After the training process, multilingual documents from the parallel corpus that describe similar concepts are mapped onto the same node, forming document clusters on the self-organizing map. Each node, thus, defines a concept category of a concept-based multilingual text classifier and its corre-sponding browsing interface. The concept-based multilingual text classifier is then used to classify incoming multilingual web documents.

To do so, the text of every multilingual web document is, first, converted into a concept-based document vector using the multilingual concept space as the linguistic knowledge base. This document vector is then input to the multilingual text classifier to find the winning concept category which is closest to it on the self organizing map. Consequently, every multilingual web document is assigned to a concept category on a concept-based browsing interface, based on the conceptual content it exhibits. Based on a predefined network of concepts associating correlated multilingual web documents, the purpose of concept-based explorative browsing in multilingual web content mining is achieved.

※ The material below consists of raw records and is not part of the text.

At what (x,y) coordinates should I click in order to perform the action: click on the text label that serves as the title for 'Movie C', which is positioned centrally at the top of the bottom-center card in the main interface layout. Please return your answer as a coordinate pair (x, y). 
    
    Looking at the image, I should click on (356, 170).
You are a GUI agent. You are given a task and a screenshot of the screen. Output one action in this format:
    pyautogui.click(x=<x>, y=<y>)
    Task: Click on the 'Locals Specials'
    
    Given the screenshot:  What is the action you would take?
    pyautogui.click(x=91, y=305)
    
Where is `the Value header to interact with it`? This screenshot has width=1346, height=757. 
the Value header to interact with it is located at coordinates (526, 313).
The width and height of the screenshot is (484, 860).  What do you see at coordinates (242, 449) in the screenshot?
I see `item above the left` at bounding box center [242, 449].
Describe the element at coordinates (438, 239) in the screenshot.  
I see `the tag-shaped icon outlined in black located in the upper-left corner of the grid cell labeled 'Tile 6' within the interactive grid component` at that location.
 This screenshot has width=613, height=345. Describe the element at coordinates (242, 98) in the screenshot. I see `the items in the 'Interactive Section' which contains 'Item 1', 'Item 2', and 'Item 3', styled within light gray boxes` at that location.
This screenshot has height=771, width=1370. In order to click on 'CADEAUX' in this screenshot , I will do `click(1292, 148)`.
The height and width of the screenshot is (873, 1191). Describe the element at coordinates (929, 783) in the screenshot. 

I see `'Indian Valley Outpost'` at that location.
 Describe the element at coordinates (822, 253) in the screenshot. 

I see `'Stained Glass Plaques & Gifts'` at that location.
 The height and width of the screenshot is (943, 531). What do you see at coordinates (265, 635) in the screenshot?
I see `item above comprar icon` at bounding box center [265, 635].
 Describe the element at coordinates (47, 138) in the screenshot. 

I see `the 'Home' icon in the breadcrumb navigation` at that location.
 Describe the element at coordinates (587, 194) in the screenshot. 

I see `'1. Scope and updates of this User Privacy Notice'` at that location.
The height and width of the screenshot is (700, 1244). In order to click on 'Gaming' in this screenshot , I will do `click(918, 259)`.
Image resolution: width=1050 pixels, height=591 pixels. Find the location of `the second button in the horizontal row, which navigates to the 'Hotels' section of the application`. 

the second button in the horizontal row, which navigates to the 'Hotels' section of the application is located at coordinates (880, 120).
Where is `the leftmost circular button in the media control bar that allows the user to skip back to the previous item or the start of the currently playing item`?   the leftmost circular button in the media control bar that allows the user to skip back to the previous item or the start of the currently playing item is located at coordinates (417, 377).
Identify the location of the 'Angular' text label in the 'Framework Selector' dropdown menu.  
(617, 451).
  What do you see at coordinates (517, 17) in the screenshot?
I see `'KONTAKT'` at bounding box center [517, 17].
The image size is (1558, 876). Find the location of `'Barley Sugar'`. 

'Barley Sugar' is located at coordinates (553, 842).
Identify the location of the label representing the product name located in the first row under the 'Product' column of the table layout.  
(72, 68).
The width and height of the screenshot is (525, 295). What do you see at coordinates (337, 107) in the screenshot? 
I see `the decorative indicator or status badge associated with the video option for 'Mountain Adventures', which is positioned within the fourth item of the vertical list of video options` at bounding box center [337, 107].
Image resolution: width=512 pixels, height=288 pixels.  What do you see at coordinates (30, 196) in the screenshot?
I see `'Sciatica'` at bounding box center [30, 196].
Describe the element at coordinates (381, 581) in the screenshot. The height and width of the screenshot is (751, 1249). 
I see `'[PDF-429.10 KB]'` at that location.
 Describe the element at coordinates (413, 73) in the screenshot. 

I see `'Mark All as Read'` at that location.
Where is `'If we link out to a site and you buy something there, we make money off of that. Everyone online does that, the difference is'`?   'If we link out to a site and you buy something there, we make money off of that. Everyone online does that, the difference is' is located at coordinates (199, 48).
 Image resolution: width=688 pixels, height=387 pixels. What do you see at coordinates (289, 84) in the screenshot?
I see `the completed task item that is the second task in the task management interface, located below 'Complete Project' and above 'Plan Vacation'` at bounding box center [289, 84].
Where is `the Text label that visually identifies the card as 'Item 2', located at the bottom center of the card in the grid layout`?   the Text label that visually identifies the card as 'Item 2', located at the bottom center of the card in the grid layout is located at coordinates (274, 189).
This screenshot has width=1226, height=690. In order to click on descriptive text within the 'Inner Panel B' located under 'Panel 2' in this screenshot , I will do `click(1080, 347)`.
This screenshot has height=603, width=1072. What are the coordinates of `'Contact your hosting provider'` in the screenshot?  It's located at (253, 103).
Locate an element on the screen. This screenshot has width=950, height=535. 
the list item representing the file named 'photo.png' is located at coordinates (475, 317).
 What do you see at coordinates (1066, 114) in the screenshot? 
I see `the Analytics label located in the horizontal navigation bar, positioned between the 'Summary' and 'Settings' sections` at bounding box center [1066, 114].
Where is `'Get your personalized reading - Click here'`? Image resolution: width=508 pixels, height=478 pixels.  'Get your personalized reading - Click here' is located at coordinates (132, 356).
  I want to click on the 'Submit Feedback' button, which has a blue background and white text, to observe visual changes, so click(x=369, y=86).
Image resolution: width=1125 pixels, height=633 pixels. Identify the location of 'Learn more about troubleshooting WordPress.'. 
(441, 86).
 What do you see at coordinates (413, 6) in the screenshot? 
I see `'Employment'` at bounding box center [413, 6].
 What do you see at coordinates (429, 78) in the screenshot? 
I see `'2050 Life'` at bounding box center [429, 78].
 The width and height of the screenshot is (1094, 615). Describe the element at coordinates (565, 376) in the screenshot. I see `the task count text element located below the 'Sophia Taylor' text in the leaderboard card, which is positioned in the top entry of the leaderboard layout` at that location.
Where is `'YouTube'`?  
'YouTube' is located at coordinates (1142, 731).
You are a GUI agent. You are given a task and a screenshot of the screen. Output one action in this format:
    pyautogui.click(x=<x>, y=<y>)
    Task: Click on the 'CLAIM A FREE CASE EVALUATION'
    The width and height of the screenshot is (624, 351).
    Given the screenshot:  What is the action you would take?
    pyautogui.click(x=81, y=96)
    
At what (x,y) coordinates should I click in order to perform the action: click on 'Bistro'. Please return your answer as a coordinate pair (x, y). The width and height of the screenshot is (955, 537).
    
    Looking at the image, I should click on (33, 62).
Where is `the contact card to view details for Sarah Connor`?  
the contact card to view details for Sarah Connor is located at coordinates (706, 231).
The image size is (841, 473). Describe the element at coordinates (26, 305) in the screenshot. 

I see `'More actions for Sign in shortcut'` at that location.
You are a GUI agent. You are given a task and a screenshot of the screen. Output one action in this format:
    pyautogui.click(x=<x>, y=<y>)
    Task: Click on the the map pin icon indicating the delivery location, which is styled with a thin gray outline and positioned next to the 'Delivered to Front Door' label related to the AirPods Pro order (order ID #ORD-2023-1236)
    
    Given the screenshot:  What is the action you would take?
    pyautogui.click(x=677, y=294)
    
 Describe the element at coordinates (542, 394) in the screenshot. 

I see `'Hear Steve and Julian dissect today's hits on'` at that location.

Personalization of the Concept-Based Browsing Interface

With the overwhelming amount of information in the multilingual WWW, not every piece of information is of interest to a user. In such circumstances, a user profile, which models the user's information interests, is required to filter out information that the user is not interested in.

Common approaches to user profiling (see Lieberman et al., 1999; Lang, 1995; Mukhopadhyay et al., 1996) build a representation of the user's information interests based on the distribution of terms found in some previously seen documents which the user has found interesting. However, such representation has difficulties in handling situations where a user is interested in more than one topic. In addition, in a multilingual environment, the feature incompatibility problem resulting from the vocabulary mismatch phenomenon across languages makes a language-specific, term-based user profile insufficient to represent the user's information interest that spans multiple languages.

To overcome these problems, we propose a concept-based representation for building user profiles. Using language-independent concepts rather than language-specific terms implies that the resulting user profile is not only more semantically comprehensive but also independent from the language of the documents to be filtered. This is particularly important for multilingual web content mining, where knowledge relevant to a concept in significantly diverse languages has to be identified.

To understand the user's information interests for personalizing multilingual web content mining, the user's preference on the WWW is used. Indicators of these preferences can be obtained from the user's bookmark file. To generate a concept-based user profile from a user's bookmark file, web documents pointed to by the bookmarks are first retrieved. Applying the multilingual concept space as the linguistic knowledge base, each web document is then converted into a concept-based document vector using the procedure described in Section 4. Each concept-based document vector representing a bookmarked web page is input to find its winning node on the multilingual text classifier. All bookmarked multilingual web pages for which a node is the winning node are associated with the same concept category. After mapping all bookmarks' document vectors onto the multilingual text classifier, the concept categories relevant to the user's bookmark file are revealed.

As such, these concept categories can be regarded as the user profile representing a user's information interest in multiple topics. By highlighting these concept categories on the concept-based browsing interface, multilingual web content mining is, thus, personalized. This task of user-oriented conceptfocused information filtering is particularly important for user who wants to keep track of global knowledge that is relevant to his personal domain of interest over the multilingual WWW.